There are other checkpoint inhibitors as well that are being evaluated. Durvalumab has about a 25 percent response rate. Keytruda has recently been evaluated in a randomized trial compared with dealer’s choice of chemotherapy. And although we don’t know the data just yet, there was a recent press release that said that there was an advantage to Keytruda. So we would hope to see that that drug gets approved sometime this year for bladder cancer as well.
 
Five years ago, nobody was interested in doing bladder cancer research. Now, with Tecentriq, there’s a lot of excitement surrounding all the checkpoint inhibitors. There are a variety of first- and second-line trials that are evaluating these agents in bladder cancer.

Say Opdivo and Keytruda also get approved. How will oncologists choose which agents to use?

That’s a great question. We don’t have any comparative data between the two different treatments. Unfortunately, the marker studies that we have are also not really adequate in telling us whether a patient should go on one drug versus another. The other thing is, we don’t have any sequential trials. So I don’t know if a patient who’s failed Tecentriq is going to respond to Keytruda, or vice versa. Does PD-L1 have activity after PD-1? We really don’t know the answer to that particular question. To my knowledge, there are no sequential trials at this point.

What are the factors to take into consideration when choosing a patient's therapy?

I look at a patient’s age and their performance status. Obviously, if a patient has had an autoimmune disease, that factor eliminates them from going on a checkpoint inhibitor. Unfortunately, we don’t have any FDA approved drugs right now as frontline agents, so if someone is elderly and may not tolerate chemotherapy, it’s not standard care as of yet to treat them with a checkpoint inhibitor.

What's the likelihood of any of these agents moving into the frontline?

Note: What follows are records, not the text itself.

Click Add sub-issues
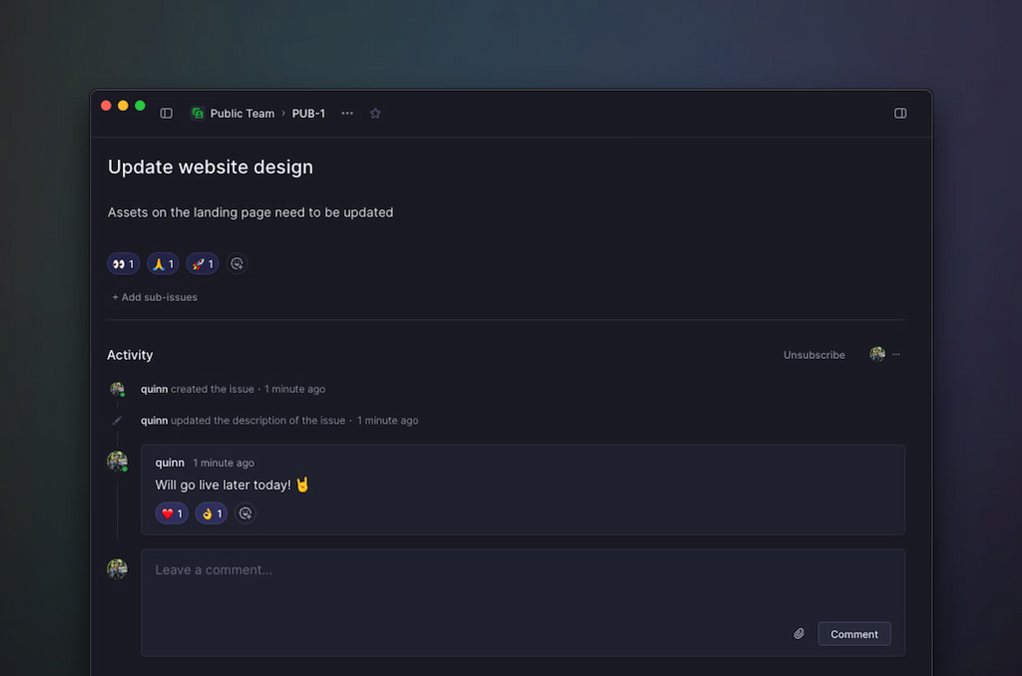The width and height of the screenshot is (1022, 676). [155, 297]
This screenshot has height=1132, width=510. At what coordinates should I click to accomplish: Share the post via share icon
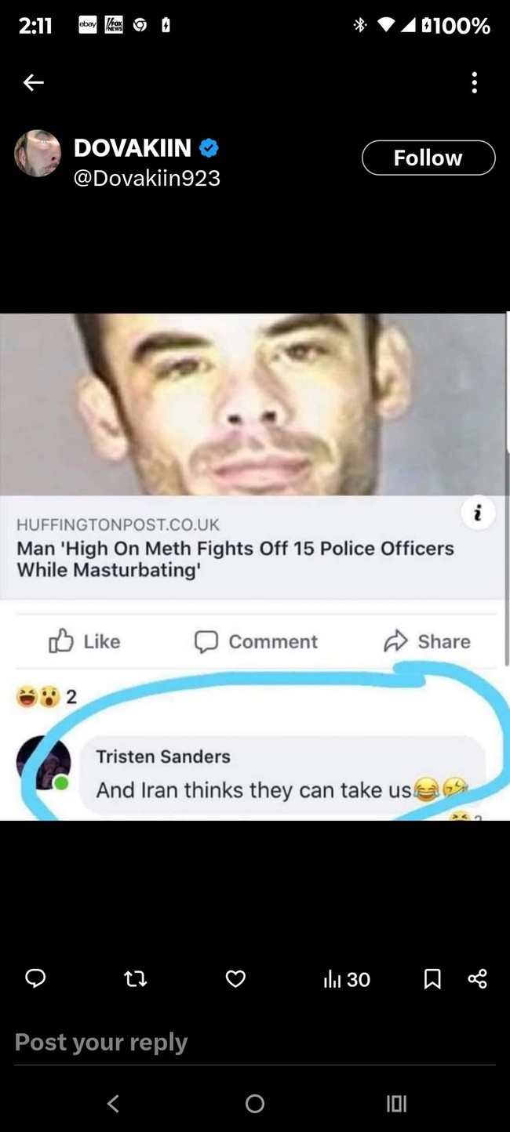[x=477, y=978]
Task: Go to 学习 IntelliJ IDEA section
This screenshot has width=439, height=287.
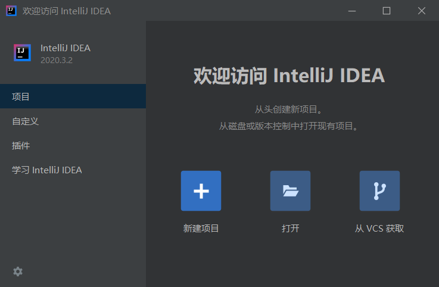Action: click(47, 170)
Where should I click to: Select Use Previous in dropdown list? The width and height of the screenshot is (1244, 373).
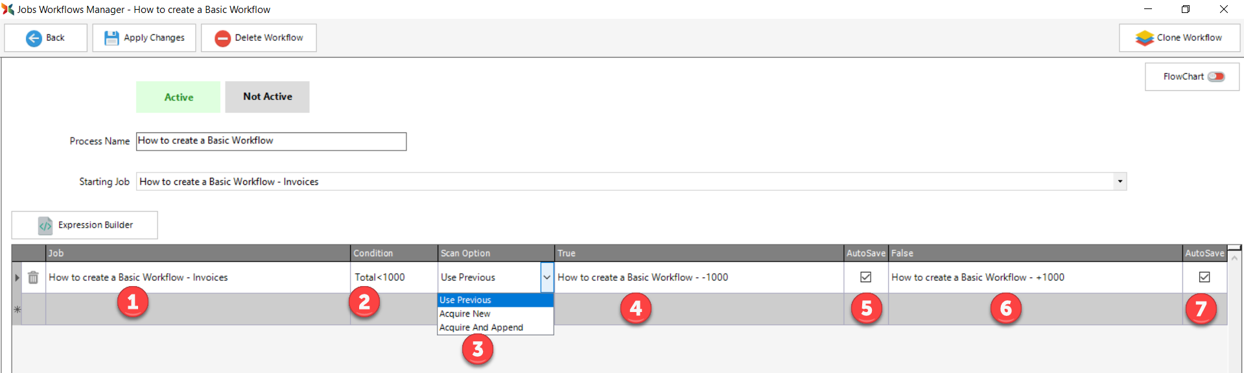tap(465, 300)

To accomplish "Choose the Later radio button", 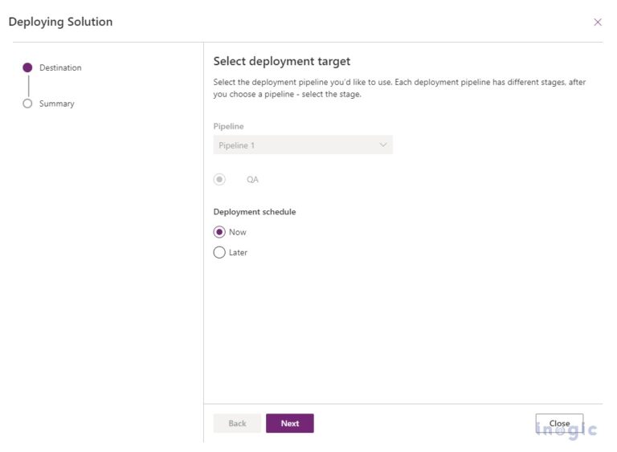I will [219, 252].
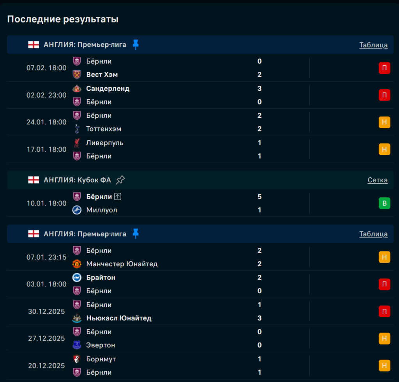Click the Brighton team crest
The width and height of the screenshot is (399, 382).
pos(77,278)
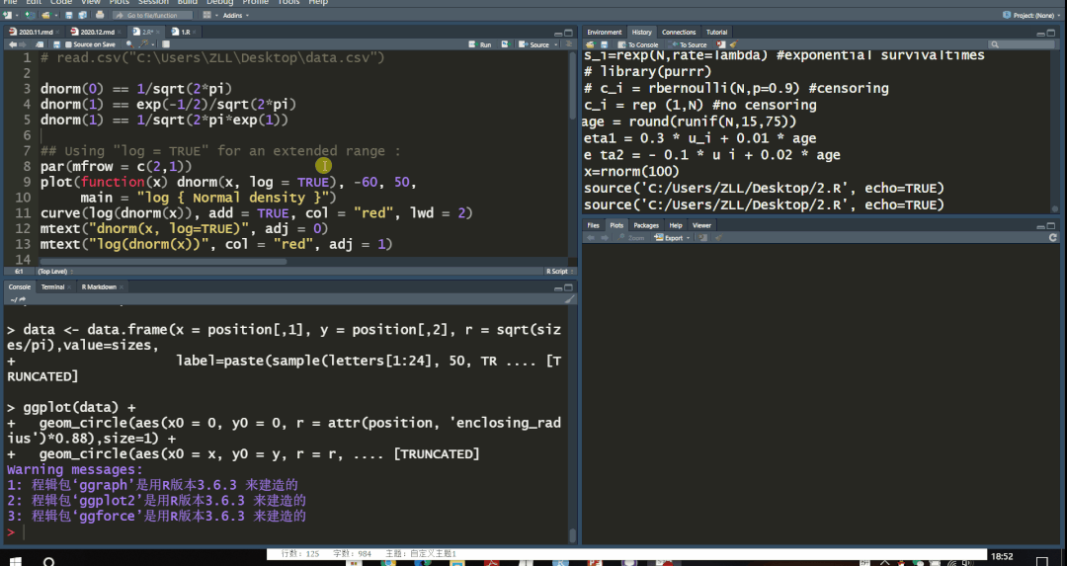The width and height of the screenshot is (1067, 566).
Task: Click the Run button in editor
Action: (480, 44)
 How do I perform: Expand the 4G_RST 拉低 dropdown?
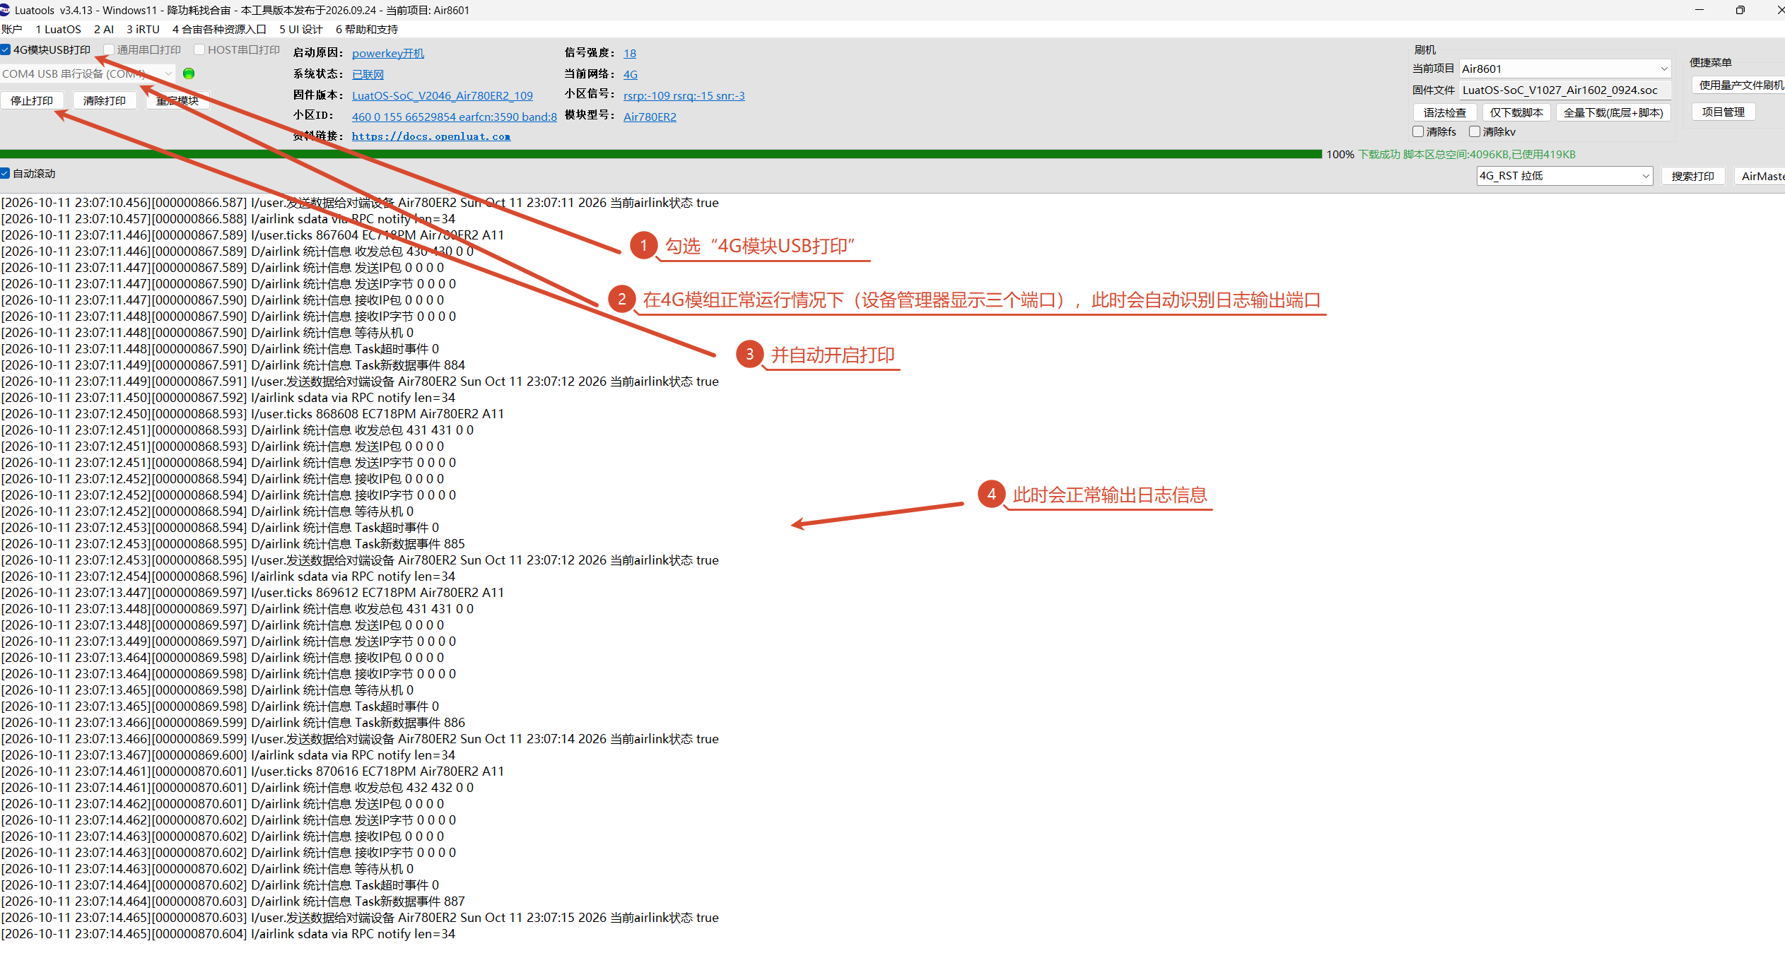(1564, 176)
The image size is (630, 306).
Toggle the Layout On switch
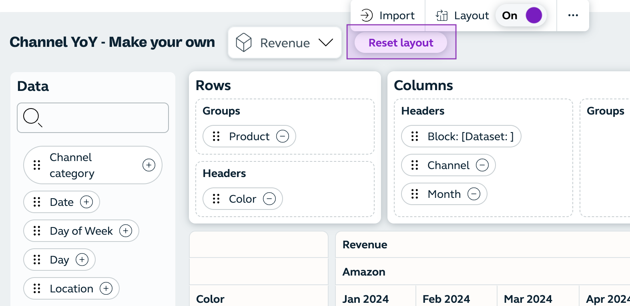(522, 16)
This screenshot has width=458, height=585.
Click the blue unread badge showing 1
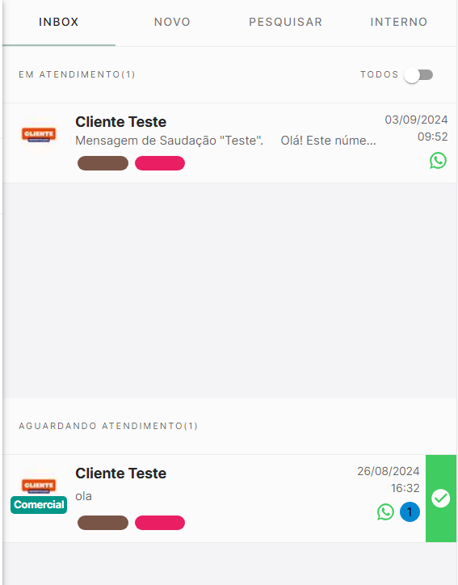click(410, 512)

I think it’s very likely. If we see confirmation of the data from IMvigor 210, where platinum-ineligible patients had a 15-month median survival, it’s very likely that these will move upfront.

Is it worthwhile to look at targeted agents in this space?

Keep in mind that only about a quarter of patients have responses [to these checkpoint inhibitors], so the majority of patients don’t respond to these treatments.

We’ve been working with two targeted monoclonal antibodies. I’m leading a trial with the AGS-15E antibody, which is targeting something called SLITRK4, which is a neuroendocrine marker on bladder cancer cells. This antibody is linked to a chemotherapeutic agent, MME, which is an antitubulin agent. Dr. Jonathan Rosenberg is also working with an antinectin antibody called the 22CE antibody. We’re doing these trials in parallel, and it’s all linked to the same payload.

We found that there’s about a 50 percent overall response rate in patients who failed previous therapy. There’s about a 30 percent response rate in liver, and about a 35 percent to 40 percent response rate for patients who failed prior checkpoint inhibition therapy. Now, there are preclinical studies suggesting that there may be synergy between these targeted antibody-drug conjugates and checkpoint inhibition. So, we’re moving forward, and we’re seeing a lot of new targets.

We’re also leading a trial looking at Cyramza (ramucirumab) combined with docetaxel, compared with docetaxel alone in patients who failed prior first-line chemotherapy and also those who have been on prior checkpoint therapy.

We’re all excited about the survival data from some of these trials, and the randomized phase 2 study, although that was not powered for survival benefit. The randomized phase 2 study was published earlier this year in the Journal of Clinical Oncology, and it showed about a 12-month survival for patients treated with Cyramza and docetaxel. So that’s in the ballpark, and I think we’ll start seeing very interesting sequencing of these particular agents together.